You'll also need to figure out how to hack the hospital/medical research
center/clinical trials management software sales channels. Wish I had good
advice (I'd take it myself).

------
bdclimber14
This market faces some tough challenges, especially with HIPPA, but the
benefits are astounding. My current primary doctor fully embraces technology,
and its apparent in everything from digital x-rays to automated blood pressure
and temperature devices. Most notable is his mobile use of my EMR. My doctor
always enters the room with a IBM flip-tablet device. He knows me by name
(from the EMR) and obscure notes he takes with a tablet pen: "How did your
sister's graduation go last year?" I'll explain my issues, and he'll run
searches against my medical history, and submit a prescription online to my
pharmacy before he leaves the room.

He may not use an iPad, but he's certainly maximizing the available tools at
his disposal since I'm sure the EMR software is strictly PC based.

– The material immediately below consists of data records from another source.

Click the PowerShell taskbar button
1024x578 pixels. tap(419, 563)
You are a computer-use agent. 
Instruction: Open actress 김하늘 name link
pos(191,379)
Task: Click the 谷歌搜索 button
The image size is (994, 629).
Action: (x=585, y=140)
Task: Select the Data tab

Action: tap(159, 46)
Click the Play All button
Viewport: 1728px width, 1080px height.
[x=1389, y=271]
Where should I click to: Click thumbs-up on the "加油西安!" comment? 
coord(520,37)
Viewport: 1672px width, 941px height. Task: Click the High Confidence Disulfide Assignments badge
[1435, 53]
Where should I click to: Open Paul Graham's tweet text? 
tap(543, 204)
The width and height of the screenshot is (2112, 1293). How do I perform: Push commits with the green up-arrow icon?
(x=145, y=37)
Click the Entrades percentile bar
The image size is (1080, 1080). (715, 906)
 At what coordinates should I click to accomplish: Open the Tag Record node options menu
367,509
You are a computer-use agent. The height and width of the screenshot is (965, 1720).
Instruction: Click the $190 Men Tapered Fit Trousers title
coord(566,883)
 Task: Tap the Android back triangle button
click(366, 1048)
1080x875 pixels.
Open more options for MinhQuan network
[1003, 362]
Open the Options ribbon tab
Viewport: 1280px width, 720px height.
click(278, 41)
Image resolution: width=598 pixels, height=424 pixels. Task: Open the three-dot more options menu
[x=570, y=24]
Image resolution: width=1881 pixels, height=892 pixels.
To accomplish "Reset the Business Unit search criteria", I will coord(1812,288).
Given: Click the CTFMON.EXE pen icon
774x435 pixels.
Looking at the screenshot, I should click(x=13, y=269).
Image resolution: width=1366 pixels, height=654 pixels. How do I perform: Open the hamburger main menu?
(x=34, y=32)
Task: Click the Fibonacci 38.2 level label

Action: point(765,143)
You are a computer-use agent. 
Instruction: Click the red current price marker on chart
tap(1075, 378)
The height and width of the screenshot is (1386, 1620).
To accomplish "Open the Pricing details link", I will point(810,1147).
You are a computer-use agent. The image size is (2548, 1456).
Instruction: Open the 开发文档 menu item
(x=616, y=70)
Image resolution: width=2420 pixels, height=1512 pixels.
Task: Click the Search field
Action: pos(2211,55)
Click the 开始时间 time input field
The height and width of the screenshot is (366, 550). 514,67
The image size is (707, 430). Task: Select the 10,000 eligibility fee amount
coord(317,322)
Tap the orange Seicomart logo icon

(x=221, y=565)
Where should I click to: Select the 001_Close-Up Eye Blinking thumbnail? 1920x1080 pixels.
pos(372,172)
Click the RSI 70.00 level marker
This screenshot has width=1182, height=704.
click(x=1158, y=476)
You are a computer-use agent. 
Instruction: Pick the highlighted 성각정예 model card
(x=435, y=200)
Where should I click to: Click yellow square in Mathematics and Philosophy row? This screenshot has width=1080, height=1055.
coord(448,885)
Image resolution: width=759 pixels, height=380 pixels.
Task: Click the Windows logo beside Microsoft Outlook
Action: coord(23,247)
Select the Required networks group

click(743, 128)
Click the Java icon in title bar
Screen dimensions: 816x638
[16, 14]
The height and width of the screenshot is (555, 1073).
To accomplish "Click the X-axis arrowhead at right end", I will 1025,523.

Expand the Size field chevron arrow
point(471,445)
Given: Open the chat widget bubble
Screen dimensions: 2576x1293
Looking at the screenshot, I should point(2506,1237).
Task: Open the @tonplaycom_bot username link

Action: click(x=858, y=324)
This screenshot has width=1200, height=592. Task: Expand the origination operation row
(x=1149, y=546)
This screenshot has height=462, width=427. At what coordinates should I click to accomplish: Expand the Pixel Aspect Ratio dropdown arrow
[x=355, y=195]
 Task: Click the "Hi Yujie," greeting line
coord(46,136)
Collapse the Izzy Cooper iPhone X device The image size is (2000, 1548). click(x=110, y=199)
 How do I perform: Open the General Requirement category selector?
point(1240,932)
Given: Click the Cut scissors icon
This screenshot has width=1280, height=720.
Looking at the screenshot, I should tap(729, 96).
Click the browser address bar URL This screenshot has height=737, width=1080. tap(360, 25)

The patient experience is phenomenal, and the time saved I'm sure is
significant for doctors.

With all this background, my point is that it feels like an iPad was
_designed_ for this.

------
baran
Although the medical iPad market appears compelling, I feel it's a bit of
false hope for the industry. The problem was never the hardware - its always
been the software.

With all the money being pumped into the industry we've created digital
repositories of the paper records. Well now what do we do? In a perfect world
we could share data between providers, maintain centralized records, etc.
which would cut down costs and improve care. Although this appears trivial,
data transfer in this industry is far from a reality.

The solution is software that actually solves a problem physicians are facing.
Think this is difficult? Primary care physicians spent upwards of 50% of their
day on non-patient care. These tasks include medication refills, referrals,
evaluating labs, etc. The kicker the majority of this work could be outsourced
to a computer - and your physician would be glad you did.